The main aim of this proposal is to elucidate the role of oxygen- derived radicals (ODR) or cardiac injury during the calcium paradox. A major hypothesis of this project is that during Ca++ depletion, the damage to myocytes is initiated by superoxide radicals (O2-) and hydrogen peroxide (H2O2) generated in the vascular endothelium. This damage is potentiated by hydroxyl radical (OH-) production after reintroduction of Ca++. The injury induced by O2-/H2O2 and OH- is not well known. Therefore, the focus of the proposal will be investigate the roles of H2O2 alone, or in combination with O2-, in causing injury to myocyte and endothelial cells in culture, intact hearts, and cocultures of myocytes and endothelial cells.

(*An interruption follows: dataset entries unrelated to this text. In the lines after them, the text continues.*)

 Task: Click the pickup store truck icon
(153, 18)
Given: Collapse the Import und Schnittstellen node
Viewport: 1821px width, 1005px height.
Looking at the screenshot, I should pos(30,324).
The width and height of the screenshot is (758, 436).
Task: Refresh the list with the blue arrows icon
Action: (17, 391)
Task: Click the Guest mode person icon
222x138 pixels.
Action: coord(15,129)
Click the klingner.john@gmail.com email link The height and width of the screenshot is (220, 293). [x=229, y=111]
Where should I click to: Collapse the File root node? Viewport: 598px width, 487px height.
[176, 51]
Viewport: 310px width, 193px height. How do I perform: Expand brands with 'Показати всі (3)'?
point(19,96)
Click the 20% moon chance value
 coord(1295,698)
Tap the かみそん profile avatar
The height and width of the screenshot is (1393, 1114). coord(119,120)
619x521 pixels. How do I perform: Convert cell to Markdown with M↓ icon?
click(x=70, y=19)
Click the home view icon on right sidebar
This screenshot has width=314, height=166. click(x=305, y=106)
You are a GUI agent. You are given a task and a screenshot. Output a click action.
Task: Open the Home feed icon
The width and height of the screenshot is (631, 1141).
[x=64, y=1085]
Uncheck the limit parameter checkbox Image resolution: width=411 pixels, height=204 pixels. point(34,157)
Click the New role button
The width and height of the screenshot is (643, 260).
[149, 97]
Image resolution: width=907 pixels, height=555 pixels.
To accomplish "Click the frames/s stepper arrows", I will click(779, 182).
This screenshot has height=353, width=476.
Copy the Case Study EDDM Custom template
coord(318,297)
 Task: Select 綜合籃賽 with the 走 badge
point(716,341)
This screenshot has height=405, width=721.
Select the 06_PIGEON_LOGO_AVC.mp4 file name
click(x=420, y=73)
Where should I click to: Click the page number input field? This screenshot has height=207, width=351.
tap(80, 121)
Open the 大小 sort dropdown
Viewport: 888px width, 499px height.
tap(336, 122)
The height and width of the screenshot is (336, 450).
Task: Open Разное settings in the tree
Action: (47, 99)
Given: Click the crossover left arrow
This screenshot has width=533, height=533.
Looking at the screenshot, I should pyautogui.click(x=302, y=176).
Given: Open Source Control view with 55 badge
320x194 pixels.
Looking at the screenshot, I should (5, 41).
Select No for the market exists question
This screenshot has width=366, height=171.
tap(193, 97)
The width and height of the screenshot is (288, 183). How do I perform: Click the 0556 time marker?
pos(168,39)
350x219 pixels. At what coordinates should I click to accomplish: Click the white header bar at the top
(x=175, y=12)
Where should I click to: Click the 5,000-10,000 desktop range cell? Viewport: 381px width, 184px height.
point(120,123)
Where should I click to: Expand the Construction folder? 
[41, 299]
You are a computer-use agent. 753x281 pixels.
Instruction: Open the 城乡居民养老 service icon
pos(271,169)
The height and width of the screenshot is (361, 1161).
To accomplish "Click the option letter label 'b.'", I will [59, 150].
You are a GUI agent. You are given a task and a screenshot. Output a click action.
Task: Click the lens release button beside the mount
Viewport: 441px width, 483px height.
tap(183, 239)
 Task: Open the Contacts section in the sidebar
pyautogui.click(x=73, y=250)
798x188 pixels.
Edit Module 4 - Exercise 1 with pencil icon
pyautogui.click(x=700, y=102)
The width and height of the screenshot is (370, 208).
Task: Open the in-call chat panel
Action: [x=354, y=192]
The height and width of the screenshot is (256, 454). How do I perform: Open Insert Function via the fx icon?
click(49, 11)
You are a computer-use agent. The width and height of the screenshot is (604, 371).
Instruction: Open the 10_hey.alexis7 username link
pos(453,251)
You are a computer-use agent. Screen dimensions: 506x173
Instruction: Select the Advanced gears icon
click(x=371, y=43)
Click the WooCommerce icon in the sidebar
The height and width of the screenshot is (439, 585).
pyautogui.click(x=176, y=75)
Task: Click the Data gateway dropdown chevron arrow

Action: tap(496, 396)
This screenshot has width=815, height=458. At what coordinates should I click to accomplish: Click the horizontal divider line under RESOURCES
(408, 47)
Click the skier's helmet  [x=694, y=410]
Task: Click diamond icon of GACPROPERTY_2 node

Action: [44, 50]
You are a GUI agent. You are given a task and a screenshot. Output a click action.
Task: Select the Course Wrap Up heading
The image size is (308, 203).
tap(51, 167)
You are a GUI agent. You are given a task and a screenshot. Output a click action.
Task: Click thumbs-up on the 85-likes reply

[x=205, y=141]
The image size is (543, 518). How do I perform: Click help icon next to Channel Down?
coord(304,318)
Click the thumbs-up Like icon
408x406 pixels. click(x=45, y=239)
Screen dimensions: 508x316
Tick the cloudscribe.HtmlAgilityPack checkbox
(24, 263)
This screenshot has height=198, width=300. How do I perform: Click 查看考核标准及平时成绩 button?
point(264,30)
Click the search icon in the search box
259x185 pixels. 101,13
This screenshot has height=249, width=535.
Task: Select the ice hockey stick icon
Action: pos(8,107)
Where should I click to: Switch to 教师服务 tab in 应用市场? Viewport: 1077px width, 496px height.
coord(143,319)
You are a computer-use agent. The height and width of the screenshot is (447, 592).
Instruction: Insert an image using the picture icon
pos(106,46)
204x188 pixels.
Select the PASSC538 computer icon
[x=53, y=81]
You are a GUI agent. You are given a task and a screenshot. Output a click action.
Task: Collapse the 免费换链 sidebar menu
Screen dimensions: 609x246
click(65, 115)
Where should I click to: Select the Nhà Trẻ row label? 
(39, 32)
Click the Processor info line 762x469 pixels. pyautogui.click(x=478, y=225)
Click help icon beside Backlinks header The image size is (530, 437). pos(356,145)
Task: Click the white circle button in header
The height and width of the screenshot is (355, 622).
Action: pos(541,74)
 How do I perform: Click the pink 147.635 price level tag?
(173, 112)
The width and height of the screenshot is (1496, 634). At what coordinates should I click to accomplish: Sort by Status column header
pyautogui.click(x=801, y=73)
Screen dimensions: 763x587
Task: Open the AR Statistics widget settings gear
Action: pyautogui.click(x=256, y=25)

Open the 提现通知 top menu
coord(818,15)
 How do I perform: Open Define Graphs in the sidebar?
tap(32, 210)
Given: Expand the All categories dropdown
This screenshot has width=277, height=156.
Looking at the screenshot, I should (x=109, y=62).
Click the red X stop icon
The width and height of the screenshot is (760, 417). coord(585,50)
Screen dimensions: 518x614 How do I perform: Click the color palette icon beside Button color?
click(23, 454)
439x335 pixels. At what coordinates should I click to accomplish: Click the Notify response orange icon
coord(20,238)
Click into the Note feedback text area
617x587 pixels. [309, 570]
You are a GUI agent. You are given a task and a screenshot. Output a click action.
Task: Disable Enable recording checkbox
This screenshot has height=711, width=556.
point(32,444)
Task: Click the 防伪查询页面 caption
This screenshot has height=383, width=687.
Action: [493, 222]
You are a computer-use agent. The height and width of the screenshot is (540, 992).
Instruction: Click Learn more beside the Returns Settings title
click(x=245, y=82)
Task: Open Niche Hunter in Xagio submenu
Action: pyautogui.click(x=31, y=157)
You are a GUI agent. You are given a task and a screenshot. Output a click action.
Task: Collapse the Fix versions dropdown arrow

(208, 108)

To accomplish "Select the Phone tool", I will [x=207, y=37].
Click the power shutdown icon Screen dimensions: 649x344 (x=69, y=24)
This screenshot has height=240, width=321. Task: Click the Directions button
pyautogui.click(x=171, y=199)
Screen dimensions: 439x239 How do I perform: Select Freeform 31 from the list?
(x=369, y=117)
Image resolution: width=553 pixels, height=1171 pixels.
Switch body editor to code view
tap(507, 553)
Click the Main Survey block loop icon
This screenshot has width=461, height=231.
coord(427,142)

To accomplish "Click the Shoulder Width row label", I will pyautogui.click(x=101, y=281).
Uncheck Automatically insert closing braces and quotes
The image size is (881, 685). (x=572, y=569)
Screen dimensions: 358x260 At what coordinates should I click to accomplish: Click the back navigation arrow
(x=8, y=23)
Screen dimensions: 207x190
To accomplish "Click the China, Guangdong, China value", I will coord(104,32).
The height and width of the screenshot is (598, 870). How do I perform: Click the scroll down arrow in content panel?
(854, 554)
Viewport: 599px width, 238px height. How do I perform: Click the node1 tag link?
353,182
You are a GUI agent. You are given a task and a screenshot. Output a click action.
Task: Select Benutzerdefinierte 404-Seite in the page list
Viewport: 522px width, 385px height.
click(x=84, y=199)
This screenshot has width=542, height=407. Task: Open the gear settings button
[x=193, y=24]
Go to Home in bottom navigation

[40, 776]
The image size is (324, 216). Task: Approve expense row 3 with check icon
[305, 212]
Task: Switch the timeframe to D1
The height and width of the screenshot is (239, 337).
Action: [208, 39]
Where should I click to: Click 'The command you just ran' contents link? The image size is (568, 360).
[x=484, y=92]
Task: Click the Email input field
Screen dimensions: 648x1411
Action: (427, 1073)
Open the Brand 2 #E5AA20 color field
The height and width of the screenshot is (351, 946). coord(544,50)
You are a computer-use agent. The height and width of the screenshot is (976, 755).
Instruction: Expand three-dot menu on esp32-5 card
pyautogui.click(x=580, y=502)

Secondly, the roles of O2-/H2O2 and OH- in the induction of the CA++ paradox utilizing cultures of myocytes and endothelial cells will be investigated. In this manner, the potential contribution of endothelial cells in the generation of O2-/H2O2 as initiating species in the pathogenesis of Ca++ paradox will be investigated. The above aims will be accomplished as follows: The cell injury due to O2-/H2O2/OH- will be correlated with functional studies including measuring contractility, enzyme release, lipid peroxidation, altered distribution of Fe++ and quantitative cell damage before and after specific interventions. Experiments proposed utilizing endothelial cell and myocyte cultures will permit us to study the direct effect of the individual O2-derived species generated exogenously or during Ca++ depletion and Ca++ repletion, and the progressive stages in the development of Ca++ paradox. Superoxide and OH- generated during Ca++ depletion and Ca++ repletion of cultured endothelial cells myocytes will be identified and measured by cytochrome C assay and high pressure liquid chromatography (HPLC). The use of HPLC for direct measurement of OH- will be a unique and novel technique which will enable us to define the role of OH- in myocyte injury. The information derived from these studies will increase our understanding of the fundamental mechanisms underlying the Ca++ paradox. Furthermore, the study will provide insight into the development of new strategies to prevent the myocardial injury which occurs during calcium-free cardioplegia, Ca++ paradox and post-ischemic reperfusion.